But several years ago I managed to get into a small secretive Utah town and convinced some of it’s 2,500 residents to accept me doing a story on their private lifestyle. If everyone knew how to have more than one wife, I’d suggested, polygamy could be legal and men with more than one wife would no longer be persecuted.
The Texas children raid has brought dire consequences to that little town. And now Texas authorities are looking for further branches of the breakaway church. Is Manti one of them?
It began in Salt Lake City when I asked a man at the Hertz office if he knew of a nice town in Utah where men had more than one wife. He smiled knowingly and sent me off in my rental car to Manti, 130 miles to the south.
I wondered what would it be like to have two wives, maybe three or four – maybe even five. A friend in Kenya had four wives but Mohammed Hatami said it was Hell, that in an argument his street would fill with eight angry wives and mothers-in-law. If one wife had a headache, all four would share it and he’d get nothing.
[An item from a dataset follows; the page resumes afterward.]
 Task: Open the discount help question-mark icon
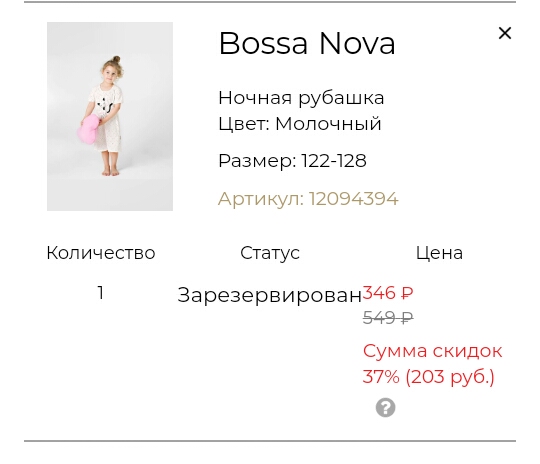(385, 408)
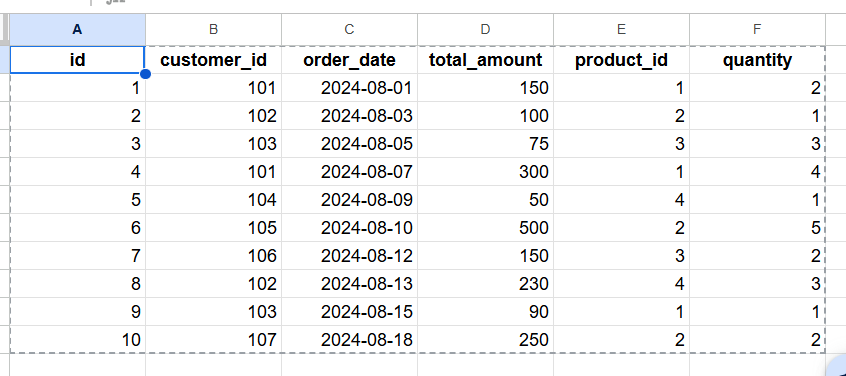Select column B header
This screenshot has width=846, height=376.
point(213,30)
But he was a Muslim. What did he know? American Manti might be different.
The town was surrounded by mountains, and as I drove in, I saw no billboards, supermarkets, neon signs or much traffic. It was old time America and very appealing.
But weren’t its people breaking the law every time they went to bed at night?
Manti is deep in polygamy country. A survey showed that 60,000 American families live under polygamy with one father and more than one wife.
As I drove in I looked carefully at its people. ‘Is that man standing on a lawn with two attractive women sleeping with both of them? They’re beautiful. How does he get away with it?' There goes a woman with seven children following. Is she their mother or one of many? Do they all share the same husband?
In the Western world having more than one wife is illegal and considered so immoral, people who did it were once burned at the stake.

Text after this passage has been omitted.